The four MN-08 counties that held out for Hillary saw Nolan’s margins grow.  Tiny, touristy Cook County in the state’s far northeastern corner was Nolan’s best while blue-collar Lake and Carlton counties increased by more than a percentage point each for Nolan compared to 2014.  The motherlode of MN-08 Democratic votes always come from St. Louis County, however, and Nolan increased by 2 points compared to 2014 and won the county with 61%, reminding me of the old adage that a 60% victory in St. Louis County is hard for a Republican to overcome.  That’s becoming less true as St. Louis’s population stagnates and the conservative portions of MN-08 grow, but the rule still held up this year.  It also needs to be said, however, that MN-08’s second most populous county—Crow Wing—also contributed to Nolan’s survival simply by not getting any worse for him.  The upscale Brainerd Lakes area has always leaned Republican and is the home base of the Mills family’s Fleet Farm empire.  Nolan also lives in the area, however, and negated some of Mills’ advantage.  In the end, Mills’ 18-point advantage in Crow Wing County in 2014 was locked in place in 2016, contributing to Nolan’s near-miraculous 2,000-vote victory.

One other contributor to Nolan’s victory was the lack of third-party competition.  In 2014, a Green Party candidate named Skip Sandman got like 3% of the vote and almost certainly took most of his votes from Nolan.  Had Sandman or another third-party candidate been on the ballot this year, it seems unlikely Nolan could have prevailed over Mills.  When it comes to Walz and Peterson, I’m more inclined to believe they’ve weathered the storm of a brutal political climate and can expect smoother sailing in coming cycles should they choose to run again.  Whether that’s true or not, I’m almost certain that Nolan will face more stressful cycles ahead, particularly as the growth in his district seems to be coming from conservatives while an unfavorable outcome on the PolyMet mining project at the hands of Democratic-appointed state regulators, an outcome I think more likely than not, would be very bad news for the Democratic Party’s prospects of continued strength in a region that was for decades the backbone of Minnesota Democrats, responsible for the margin of victories for Dem candidates ranging from Walter Mondale in 1984 to Paul Wellstone in 1990 to Governor Mark Dayton himself in 2010.  Despite Nolan’s extremely impressive win, the Democrats have some ambitious young legislators on the Iron Range who may be better suited to weather the storm moving forward as the region is extremely parochial and would probably be most inclined to vote for one of their own amidst sinking prospects for the party upballot in the region.

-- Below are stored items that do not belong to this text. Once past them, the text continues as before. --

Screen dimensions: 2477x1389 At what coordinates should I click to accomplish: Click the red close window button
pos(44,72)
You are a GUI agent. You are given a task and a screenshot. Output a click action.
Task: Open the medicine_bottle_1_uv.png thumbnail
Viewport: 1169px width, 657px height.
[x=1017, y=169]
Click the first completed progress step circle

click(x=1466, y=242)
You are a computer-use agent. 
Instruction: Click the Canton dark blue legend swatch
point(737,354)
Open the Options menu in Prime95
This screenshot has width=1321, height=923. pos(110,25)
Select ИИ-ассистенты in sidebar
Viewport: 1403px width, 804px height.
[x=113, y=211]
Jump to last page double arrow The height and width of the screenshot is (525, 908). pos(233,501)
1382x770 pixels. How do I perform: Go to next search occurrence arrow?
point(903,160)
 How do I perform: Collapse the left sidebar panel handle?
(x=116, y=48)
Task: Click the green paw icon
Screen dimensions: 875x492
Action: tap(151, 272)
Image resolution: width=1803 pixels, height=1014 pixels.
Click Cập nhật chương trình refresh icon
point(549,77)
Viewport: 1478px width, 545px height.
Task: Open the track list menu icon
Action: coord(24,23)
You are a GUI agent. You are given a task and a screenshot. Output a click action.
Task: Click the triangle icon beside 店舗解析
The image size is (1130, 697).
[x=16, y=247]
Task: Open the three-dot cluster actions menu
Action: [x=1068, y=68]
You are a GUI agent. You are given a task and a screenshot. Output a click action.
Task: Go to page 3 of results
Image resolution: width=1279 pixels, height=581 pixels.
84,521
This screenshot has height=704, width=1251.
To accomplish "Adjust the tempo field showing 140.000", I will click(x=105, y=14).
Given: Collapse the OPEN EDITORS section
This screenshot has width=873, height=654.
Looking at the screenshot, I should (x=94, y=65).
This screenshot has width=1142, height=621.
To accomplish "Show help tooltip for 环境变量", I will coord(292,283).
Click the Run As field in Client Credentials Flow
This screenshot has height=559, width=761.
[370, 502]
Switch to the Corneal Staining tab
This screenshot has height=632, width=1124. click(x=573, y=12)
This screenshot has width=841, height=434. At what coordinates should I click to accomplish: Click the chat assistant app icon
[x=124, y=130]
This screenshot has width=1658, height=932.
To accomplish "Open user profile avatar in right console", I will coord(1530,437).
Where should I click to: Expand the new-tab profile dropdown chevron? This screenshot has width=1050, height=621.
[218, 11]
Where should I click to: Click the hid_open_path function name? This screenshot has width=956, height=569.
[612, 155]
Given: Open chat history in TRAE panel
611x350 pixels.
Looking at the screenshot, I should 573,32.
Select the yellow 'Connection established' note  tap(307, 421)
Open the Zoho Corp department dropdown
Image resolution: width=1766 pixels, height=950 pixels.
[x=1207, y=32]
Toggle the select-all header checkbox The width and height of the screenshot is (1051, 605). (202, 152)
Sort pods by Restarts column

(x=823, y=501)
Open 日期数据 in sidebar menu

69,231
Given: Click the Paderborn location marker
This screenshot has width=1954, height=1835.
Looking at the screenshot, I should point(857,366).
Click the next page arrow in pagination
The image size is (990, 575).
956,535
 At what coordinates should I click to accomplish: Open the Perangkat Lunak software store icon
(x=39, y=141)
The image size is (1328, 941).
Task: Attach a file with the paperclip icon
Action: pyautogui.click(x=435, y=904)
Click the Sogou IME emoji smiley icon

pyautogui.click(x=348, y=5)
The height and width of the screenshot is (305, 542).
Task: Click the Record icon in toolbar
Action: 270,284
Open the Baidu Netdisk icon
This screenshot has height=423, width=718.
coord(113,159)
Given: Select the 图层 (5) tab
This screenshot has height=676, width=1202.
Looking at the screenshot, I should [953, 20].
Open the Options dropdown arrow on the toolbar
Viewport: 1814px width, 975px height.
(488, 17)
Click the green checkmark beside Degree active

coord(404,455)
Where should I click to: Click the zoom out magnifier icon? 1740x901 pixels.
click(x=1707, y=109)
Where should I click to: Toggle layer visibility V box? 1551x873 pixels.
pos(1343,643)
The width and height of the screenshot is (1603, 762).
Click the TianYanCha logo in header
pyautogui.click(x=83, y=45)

Encouraging as it was to see these three Democrats prevail despite the top of the ticket losing by double digits in all three districts, the laws of political gravity nonetheless portend problems ahead.  It’s too early to know how a President Trump will govern and be received in these parts.  Hillary Clinton seemed to be uniquely untenable as a candidate here as I’ve never in my lifetime see any Democrat in any race do as badly as she did in outstate Minnesota, but the pattern of incremental shifts to the GOP was ongoing long before either Trump or Hillary came along, with the very Democratic World War II generation dying off and taking the Democratic base with it in the farm and factory towns.  Union participation has dramatically shrunk while farms grow into agribusinesses, and the sons, daughters, and grandchildren of the Democratic farmers and union stewards have either moved out or lack the same perspective, all leading to a party base that gets smaller every year in the places where Minnesota’s progressive tradition was born.  It’s all a pretty bleak picture, but at least for this snapshot in time in 2016, following a devastating national election, still provides a glimmer of ongoing Democratic relevance in demographically unlikely places to hold up as blueprints for party survival.